Pedroso learned differently during a date with his wife, Erika, in Delray Beach, Fla. They were eating dinner at a restaurant when Pedroso’s phone rang around 8:30 p.m.
“I said, ‘Erika, this is the best recruit in the world right now. I gotta take this.’ So I left dinner and I went to the back of this restaurant, it was an alley right off Atlantic Avenue, and we had an unbelievable half-hour conversation. That’s where it started. I worked really hard to get him to Virginia. He had an amazing visit, fell in love with the place, and it’s a great story that he’s the one that clinched the national championship.”
Ross was named the NCAA tournament’s Most Outstanding Player. He said Sunday evening that he wasn’t exactly sure why the award went to him, “but I’m very grateful for it.”

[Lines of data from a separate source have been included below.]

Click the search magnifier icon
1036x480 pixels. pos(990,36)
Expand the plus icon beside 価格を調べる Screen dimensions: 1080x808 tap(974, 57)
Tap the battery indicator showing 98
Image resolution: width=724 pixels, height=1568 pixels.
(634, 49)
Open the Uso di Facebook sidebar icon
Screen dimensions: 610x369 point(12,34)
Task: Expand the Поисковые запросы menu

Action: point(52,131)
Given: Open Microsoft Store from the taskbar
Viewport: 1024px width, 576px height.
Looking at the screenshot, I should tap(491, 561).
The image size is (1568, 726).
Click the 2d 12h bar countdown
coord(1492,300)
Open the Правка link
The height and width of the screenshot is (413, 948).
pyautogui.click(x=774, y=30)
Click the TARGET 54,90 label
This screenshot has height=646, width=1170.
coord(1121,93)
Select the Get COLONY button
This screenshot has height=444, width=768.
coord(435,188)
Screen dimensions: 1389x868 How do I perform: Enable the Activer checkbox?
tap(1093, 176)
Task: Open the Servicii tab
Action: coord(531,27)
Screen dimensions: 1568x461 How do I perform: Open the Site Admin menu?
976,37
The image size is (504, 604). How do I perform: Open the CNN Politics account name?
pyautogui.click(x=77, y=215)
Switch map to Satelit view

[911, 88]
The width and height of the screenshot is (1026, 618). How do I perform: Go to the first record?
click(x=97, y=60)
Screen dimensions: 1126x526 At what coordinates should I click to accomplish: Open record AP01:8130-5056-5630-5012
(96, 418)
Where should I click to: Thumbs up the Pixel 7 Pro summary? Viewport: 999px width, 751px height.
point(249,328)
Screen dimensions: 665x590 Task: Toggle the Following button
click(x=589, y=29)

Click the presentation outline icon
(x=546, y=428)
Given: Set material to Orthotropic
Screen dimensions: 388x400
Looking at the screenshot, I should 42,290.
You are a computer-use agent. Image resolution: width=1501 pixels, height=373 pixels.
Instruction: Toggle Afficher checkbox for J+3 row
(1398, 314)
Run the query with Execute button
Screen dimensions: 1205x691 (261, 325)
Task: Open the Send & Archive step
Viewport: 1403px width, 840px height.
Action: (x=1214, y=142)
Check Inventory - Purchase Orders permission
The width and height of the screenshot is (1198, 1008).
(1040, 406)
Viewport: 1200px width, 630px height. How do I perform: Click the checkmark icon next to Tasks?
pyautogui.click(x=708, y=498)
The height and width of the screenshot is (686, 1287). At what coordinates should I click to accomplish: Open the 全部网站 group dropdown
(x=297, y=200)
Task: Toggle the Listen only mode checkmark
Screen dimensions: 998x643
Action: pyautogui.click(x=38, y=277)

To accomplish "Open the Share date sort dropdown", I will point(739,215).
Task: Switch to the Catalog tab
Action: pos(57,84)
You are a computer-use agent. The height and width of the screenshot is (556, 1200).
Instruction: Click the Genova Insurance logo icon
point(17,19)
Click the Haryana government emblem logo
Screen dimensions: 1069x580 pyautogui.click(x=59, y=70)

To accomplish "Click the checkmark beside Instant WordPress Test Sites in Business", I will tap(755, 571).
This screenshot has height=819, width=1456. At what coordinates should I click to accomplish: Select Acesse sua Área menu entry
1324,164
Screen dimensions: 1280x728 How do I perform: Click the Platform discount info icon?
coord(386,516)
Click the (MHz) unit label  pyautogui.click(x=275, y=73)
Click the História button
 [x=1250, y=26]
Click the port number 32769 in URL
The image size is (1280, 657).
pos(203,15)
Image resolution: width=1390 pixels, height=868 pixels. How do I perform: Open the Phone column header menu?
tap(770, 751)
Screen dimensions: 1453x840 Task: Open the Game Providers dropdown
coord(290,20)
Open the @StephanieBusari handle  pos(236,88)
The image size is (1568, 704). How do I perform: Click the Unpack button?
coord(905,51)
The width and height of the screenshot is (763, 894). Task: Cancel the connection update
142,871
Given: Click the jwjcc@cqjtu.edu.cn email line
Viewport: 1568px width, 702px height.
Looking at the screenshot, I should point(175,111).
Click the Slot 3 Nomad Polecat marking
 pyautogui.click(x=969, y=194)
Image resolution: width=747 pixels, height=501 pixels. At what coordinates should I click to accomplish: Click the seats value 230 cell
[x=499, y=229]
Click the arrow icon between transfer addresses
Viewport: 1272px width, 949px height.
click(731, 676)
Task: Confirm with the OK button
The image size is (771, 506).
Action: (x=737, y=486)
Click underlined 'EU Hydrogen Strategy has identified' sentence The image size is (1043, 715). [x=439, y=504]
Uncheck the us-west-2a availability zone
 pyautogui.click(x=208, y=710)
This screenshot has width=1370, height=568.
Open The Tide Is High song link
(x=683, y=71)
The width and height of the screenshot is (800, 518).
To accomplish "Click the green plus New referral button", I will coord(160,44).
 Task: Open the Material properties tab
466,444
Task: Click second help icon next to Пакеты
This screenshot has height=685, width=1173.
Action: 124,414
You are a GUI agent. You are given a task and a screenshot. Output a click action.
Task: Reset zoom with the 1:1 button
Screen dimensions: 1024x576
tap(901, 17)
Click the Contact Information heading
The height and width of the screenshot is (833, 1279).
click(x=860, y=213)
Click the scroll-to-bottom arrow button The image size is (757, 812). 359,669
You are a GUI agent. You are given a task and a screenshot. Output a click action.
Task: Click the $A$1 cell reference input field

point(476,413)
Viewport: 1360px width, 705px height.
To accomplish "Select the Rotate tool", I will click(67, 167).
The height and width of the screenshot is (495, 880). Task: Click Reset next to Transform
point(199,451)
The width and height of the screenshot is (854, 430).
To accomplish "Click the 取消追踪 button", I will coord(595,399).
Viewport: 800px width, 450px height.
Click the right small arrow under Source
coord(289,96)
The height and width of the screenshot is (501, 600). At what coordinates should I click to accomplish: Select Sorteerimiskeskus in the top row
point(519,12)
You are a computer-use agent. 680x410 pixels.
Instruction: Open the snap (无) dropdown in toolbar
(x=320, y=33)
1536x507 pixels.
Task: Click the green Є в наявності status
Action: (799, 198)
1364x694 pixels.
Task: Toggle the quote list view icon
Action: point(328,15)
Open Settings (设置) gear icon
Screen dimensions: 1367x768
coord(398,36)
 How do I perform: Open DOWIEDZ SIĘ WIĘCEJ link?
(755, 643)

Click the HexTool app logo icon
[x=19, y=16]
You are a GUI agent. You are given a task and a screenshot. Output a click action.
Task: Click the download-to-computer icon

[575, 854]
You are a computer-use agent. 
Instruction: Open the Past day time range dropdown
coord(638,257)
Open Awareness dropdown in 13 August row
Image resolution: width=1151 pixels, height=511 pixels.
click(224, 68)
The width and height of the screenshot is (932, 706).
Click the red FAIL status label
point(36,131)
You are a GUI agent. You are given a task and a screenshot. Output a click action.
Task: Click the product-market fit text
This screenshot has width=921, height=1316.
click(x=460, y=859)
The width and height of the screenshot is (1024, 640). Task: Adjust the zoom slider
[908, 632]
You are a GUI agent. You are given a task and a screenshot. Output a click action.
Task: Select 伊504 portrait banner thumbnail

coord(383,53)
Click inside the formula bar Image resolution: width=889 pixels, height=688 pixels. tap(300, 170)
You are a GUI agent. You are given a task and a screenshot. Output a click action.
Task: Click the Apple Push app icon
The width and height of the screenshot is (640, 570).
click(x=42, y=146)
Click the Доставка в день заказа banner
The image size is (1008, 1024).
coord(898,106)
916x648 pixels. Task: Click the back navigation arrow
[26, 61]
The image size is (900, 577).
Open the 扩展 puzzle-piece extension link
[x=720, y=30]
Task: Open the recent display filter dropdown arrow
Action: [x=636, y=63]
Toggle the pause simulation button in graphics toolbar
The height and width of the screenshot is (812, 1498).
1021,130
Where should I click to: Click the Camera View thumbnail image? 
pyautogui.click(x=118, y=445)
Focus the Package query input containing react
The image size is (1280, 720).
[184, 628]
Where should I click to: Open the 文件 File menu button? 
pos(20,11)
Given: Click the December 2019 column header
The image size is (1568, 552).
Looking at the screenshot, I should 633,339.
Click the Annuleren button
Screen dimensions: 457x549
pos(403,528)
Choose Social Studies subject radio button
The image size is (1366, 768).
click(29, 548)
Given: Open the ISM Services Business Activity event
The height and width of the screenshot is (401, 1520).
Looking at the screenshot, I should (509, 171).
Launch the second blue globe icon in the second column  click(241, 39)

He smiled. “And I’m also gonna hold that over my teammates’ heads. So this is really fun. It’s turning out to be my day.”
From a team whose captains were Ross and Jefferson Dockter, only Ross and Jackson Allen will not be back next season, Pedroso said. Ross, who graduated with a bachelor’s degree in psychology, is leaving to pursue a career in pro tennis, but he’s confident the Cavaliers’ trophy collection will continue to grow in the coming years.
In the championship match Sunday, UVA’s singles lineup consisted of sophomore Chris Rodesch at No. 1, sophomore Inaki Montes at No. 2, Jeffrey von der Schulenburg at No. 3, senior Ryan Goetz at No. 4, Ross at No. 5, and graduate student Bar Botzer at No. 6. All were named to the all-tournament team in Champaign.
The Cavaliers’ double lineups Sunday were Botzer and Rodesch at No. 1, Goetz and Montes at No. 2, and Ross and von der Schulenburg at No. 3.
So the nucleus of another stellar team is already on Grounds, “and we’ve got some great [recruits] coming in the fall,” Pedroso said.
“The University of Virginia is an easy place to sell, because of everything that it represents and how beautiful it is and the academic reputation and the winning tradition that thankfully this program has been able to build over the last 20, 25 years. So recruiting is something that I think we should feel good about.”